What makes men and women move from such places in God to become shadows of who they were?
What do they think about when they’ve walked away?
Do they still pray?
Do they rubbish their experience of God?
Did they have anything to walk away from?

“Do your best to come to me quickly, for Demas, because he loved this world, has deserted me and has gone to Thessalonica. Crescens has gone to Galatia, and Titus to Dalmatia.” (2 Timothy v 9-10)  

Crescens and Dalmatia were seemingly commissioned to represent missionary departures. Paul mentions them matter-of-factly, without emotion or judgment, because their leaving advanced the very cause for which Paul himself was imprisoned.

But Demas? This is where we become sad. Perhaps you know of a Demas?

Some may think it was an abandoning of his salvation. But maybe it wasn’t.

It could be simply this, the choice between looking after an old Apostle trapped in prison, going nowhere, the thrill of missionary journeys having ended, well, it doesn’t sound like fun does it?
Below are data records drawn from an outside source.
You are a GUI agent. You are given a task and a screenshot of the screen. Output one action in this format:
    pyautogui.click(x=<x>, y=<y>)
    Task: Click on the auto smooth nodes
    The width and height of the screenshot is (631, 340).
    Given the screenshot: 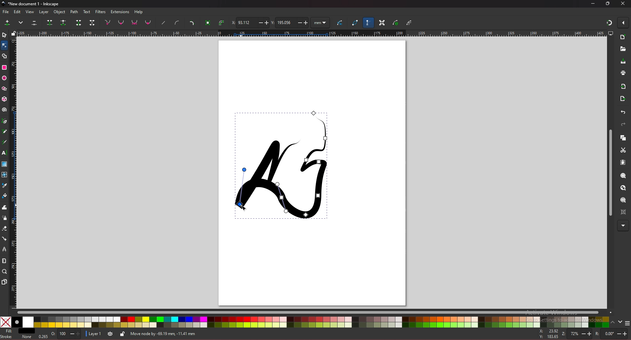 What is the action you would take?
    pyautogui.click(x=148, y=22)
Demas needed to live his life, he needed to see the world and get what it had to offer him, he had dreams you see. If so, it hurt.

This wasn’t a fair-weather friend walking away, this was a close associate, someone who had seen the power of the gospel firsthand, someone who had witnessed Paul’s unwavering faith through previous imprisonments.

This makes his desertion all the more painful. It’s one thing to be abandoned by strangers; it’s another to be left by those who once stood beside you in the work of the kingdom.

We don’t know what became of Demas after Thessalonica. Did he ever return? Did he find what he was looking for in the temporal pleasures of this world? History is silent on his ultimate fate.

The question remains: When the cost of faithfulness rises, what will our response be? Will we, like Demas, choose the temporary comfort of this world?

The choice, as it was for Demas, remains ours.

If you had a friend who became a Demas, it will have hurt you but draw comfort as Paul looks back on those that were with him, some stayed and some left, yet he has remained faithful to God.